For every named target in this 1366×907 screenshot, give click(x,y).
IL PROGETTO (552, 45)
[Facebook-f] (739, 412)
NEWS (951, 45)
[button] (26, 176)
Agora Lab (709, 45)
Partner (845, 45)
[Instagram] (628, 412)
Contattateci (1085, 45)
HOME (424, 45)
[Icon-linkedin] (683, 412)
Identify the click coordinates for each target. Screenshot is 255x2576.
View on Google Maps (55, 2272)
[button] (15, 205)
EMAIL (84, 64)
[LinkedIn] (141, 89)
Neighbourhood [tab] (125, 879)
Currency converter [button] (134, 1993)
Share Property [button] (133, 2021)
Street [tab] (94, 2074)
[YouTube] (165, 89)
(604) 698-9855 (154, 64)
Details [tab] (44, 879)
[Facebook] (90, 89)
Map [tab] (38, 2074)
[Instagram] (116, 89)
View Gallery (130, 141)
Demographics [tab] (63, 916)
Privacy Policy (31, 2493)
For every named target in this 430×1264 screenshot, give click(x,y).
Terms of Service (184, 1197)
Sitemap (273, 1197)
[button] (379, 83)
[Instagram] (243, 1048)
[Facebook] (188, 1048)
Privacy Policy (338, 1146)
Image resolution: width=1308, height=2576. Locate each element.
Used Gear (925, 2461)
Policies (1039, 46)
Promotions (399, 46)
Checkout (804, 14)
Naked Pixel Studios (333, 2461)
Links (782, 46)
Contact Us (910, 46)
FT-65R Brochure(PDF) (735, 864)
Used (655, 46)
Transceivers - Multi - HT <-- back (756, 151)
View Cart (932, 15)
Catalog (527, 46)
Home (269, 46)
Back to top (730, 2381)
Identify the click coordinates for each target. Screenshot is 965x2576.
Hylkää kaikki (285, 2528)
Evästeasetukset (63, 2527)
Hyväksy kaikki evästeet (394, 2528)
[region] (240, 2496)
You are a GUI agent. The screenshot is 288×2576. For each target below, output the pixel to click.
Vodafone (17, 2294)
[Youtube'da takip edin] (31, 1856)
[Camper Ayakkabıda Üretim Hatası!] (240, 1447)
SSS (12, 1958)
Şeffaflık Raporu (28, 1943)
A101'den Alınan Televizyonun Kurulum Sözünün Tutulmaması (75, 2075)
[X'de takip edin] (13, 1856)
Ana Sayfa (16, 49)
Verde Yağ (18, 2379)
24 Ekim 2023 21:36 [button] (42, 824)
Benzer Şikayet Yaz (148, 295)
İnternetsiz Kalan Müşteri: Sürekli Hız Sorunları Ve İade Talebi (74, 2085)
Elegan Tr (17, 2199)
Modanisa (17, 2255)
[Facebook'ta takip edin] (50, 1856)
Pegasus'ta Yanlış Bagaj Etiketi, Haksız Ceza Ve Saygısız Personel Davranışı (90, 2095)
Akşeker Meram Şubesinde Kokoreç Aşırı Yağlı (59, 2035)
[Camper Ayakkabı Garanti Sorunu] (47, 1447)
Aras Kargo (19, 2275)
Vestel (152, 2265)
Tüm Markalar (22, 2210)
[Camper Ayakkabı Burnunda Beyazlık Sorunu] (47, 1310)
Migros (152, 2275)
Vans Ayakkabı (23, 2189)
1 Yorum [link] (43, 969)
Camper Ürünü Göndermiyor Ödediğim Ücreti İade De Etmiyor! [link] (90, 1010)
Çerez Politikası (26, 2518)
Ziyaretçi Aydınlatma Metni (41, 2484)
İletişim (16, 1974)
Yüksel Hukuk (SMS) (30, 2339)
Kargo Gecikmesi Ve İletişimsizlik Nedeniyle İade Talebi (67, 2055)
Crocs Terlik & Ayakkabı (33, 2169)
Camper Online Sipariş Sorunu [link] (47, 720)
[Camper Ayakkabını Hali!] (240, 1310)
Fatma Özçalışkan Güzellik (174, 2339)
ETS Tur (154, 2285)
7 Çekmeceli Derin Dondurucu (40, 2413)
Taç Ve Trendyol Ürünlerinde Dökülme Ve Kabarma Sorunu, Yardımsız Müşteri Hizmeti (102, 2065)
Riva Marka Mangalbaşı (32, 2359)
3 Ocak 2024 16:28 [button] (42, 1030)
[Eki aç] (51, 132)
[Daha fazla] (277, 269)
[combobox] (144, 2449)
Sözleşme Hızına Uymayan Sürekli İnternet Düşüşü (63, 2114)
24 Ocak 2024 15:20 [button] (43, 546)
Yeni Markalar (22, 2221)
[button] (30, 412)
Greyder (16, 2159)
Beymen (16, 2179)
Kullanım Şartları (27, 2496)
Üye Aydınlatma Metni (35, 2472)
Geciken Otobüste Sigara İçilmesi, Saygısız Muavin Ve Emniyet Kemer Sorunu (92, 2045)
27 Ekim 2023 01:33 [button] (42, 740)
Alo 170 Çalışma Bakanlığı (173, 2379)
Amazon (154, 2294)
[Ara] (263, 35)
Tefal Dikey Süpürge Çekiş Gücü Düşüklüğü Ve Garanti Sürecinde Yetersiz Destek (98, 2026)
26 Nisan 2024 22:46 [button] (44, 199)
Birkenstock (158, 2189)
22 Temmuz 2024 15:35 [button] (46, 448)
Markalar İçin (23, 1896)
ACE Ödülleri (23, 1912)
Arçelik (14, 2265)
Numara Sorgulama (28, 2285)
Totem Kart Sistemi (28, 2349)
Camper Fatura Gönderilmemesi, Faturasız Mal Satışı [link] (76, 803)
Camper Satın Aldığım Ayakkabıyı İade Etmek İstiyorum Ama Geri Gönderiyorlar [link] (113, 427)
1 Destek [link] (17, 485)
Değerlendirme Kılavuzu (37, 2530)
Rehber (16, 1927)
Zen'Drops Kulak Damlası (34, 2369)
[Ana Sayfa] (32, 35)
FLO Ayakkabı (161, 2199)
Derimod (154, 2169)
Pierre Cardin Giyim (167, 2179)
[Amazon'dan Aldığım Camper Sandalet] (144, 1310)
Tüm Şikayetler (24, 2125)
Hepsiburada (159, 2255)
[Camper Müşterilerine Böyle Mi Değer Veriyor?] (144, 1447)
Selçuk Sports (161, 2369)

####################

Task description:
Extract, please, the lines from the start of the entries above through the one with "Vodafone (17, 2294)", both included, reproducing each exactly and adding nothing.

The completed task:
For every named target in this 1366×907 screenshot, give click(x,y).
IL PROGETTO (552, 45)
[Facebook-f] (739, 412)
NEWS (951, 45)
[button] (26, 176)
Agora Lab (709, 45)
Partner (845, 45)
[Instagram] (628, 412)
Contattateci (1085, 45)
HOME (424, 45)
[Icon-linkedin] (683, 412)
Identify the click coordinates for each target. Screenshot is 255x2576.
View on Google Maps (55, 2272)
[button] (15, 205)
EMAIL (84, 64)
[LinkedIn] (141, 89)
Neighbourhood [tab] (125, 879)
Currency converter [button] (134, 1993)
Share Property [button] (133, 2021)
Street [tab] (94, 2074)
[YouTube] (165, 89)
(604) 698-9855 (154, 64)
Details [tab] (44, 879)
[Facebook] (90, 89)
Map [tab] (38, 2074)
[Instagram] (116, 89)
View Gallery (130, 141)
Demographics [tab] (63, 916)
Privacy Policy (31, 2493)
For every named target in this 430×1264 screenshot, give click(x,y).
Terms of Service (184, 1197)
Sitemap (273, 1197)
[button] (379, 83)
[Instagram] (243, 1048)
[Facebook] (188, 1048)
Privacy Policy (338, 1146)
Image resolution: width=1308, height=2576. Locate each element.
Used Gear (925, 2461)
Policies (1039, 46)
Promotions (399, 46)
Checkout (804, 14)
Naked Pixel Studios (333, 2461)
Links (782, 46)
Contact Us (910, 46)
FT-65R Brochure(PDF) (735, 864)
Used (655, 46)
Transceivers - Multi - HT <-- back (756, 151)
View Cart (932, 15)
Catalog (527, 46)
Home (269, 46)
Back to top (730, 2381)
Identify the click coordinates for each target. Screenshot is 965x2576.
Hylkää kaikki (285, 2528)
Evästeasetukset (63, 2527)
Hyväksy kaikki evästeet (394, 2528)
[region] (240, 2496)
You are a GUI agent. The screenshot is 288×2576. For each target below, output the pixel to click.
Vodafone (17, 2294)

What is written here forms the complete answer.